Dr. Blumenthal explains whether daily activities or lifestyle can affect your likelihood of developing abnormal veins.
It's amazing that over 25 years of treating vein problems and seeing approximately 50,000 people with basically the same sorts of problems, that without question every one of those patients thinks he or she knows why they have their vein problem. Women are told by their mothers "don't cross your legs, that can lead to spider veins or varicose veins". Other people, especially women obviously are told not to wear high heels as often as possible because that can contribute to varicose veins. Certainly people are told, if they're overweight it can cause their vein problem to get worse. Pregnancy has often been called the culprit that causes varicose veins. Heredity is on every person's tongue when they start talking about why they have varicose veins or spider veins.
All those things that I mentioned plus others that I can't even think of off the cuff, can make the vein problem worse. All we really know is that they're much more common in females, that it has something to do with the female hormone. Because the only difference between a man and a woman's vein is what goes through it. And the only difference in what goes through it are different hormones. So we know the estrogen hormone has something to do with the development of abnormal veins. But other than that we can't definitely say that this definitely causes it, or that definitely causes it. Certainly tight jeans don't cause them, crossing your legs doesn't cause them, high heels doesn't cause them. Pregnancy may make them worse, and not because of the weight of the fetus in the womb but because of the increase in estrogen that occurs during pregnancy.

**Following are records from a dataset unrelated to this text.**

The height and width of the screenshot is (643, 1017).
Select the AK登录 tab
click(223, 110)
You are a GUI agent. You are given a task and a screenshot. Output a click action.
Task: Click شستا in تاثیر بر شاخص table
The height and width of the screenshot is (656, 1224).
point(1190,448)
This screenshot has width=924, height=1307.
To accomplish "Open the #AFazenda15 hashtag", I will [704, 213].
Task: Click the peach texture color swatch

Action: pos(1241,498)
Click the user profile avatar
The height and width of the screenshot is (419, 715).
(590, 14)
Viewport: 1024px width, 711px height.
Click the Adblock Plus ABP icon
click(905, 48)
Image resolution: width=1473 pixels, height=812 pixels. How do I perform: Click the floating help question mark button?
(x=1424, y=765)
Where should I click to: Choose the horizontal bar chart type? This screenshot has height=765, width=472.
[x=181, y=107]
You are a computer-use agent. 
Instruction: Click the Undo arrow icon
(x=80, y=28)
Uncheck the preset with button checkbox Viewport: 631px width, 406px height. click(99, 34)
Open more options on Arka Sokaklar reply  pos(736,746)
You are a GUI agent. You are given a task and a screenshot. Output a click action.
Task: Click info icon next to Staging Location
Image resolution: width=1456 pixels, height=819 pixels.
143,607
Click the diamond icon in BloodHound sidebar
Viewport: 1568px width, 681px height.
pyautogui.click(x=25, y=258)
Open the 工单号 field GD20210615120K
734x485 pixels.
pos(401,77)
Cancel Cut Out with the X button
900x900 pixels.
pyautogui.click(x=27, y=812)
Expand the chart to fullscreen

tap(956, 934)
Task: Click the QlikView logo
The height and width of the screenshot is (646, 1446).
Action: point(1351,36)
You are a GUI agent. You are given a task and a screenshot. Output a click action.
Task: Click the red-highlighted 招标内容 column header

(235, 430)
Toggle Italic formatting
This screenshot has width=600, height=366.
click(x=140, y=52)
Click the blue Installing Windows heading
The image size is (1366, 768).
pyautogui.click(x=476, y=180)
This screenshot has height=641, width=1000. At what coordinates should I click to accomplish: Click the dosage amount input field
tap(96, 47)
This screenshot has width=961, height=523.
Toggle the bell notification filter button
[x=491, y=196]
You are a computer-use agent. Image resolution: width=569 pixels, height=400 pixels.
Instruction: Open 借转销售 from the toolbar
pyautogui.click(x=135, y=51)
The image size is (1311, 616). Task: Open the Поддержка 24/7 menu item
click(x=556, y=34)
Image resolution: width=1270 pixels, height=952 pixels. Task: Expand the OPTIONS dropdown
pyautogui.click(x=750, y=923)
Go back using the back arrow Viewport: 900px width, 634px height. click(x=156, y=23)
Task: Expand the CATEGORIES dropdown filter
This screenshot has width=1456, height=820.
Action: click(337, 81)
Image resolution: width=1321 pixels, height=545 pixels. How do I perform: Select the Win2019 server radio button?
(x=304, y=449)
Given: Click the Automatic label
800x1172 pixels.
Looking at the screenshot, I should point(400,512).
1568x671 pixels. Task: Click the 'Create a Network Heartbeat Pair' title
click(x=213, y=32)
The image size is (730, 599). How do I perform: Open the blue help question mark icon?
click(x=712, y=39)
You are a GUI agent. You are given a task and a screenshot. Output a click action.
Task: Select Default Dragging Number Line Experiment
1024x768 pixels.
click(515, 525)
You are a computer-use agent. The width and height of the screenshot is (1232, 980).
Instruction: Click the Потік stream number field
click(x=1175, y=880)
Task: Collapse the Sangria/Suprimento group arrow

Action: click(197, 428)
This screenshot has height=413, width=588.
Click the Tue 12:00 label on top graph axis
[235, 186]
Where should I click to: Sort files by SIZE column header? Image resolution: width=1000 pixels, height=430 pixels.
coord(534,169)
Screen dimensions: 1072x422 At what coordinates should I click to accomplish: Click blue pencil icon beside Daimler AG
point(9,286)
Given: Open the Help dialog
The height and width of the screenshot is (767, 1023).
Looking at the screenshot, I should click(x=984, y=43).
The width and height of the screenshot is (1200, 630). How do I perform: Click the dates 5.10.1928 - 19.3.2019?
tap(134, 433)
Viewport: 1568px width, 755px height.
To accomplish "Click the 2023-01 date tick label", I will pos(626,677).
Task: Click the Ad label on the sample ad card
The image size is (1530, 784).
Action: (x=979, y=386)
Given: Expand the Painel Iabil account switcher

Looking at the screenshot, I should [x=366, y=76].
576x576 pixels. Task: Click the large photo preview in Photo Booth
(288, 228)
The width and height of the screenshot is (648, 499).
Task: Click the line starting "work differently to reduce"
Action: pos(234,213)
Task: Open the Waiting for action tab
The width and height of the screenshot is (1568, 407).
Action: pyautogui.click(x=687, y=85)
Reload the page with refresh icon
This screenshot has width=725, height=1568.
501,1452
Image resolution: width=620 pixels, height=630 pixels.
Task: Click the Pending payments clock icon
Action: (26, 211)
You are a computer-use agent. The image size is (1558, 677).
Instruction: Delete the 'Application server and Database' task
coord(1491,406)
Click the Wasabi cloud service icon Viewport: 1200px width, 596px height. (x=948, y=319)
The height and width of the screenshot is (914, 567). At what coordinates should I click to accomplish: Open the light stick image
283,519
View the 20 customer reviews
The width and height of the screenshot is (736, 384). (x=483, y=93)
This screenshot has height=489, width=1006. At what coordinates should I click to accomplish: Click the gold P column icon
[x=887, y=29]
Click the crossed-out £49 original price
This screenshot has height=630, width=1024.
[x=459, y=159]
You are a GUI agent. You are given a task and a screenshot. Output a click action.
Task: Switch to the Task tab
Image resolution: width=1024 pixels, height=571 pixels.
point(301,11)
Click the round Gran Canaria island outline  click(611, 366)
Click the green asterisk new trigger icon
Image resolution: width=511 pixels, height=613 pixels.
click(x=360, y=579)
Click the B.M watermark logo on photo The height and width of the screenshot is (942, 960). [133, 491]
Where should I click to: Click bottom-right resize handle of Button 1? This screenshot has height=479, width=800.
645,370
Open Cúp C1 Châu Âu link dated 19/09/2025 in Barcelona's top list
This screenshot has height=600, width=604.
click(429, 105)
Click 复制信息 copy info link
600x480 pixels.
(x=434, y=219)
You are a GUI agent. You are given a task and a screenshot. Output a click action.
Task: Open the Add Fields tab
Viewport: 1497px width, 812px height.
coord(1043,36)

If we say that it's all hereditary, everybody is happy with that answer. Even though no one's ever proved that either. It's an observation. And the biggest point is since we really don't have any way of telling what really causes them, we don't really have any way to tell someone how to prevent them. And there they are, and you've got them, and you'll probably get more, and what you've got will probably get worse. And all you can do is treat them. And the earlier you treat them, the less often you'll have to, the less expensive its is to treat less obviously. And you prevent them from looking bad as time goes on.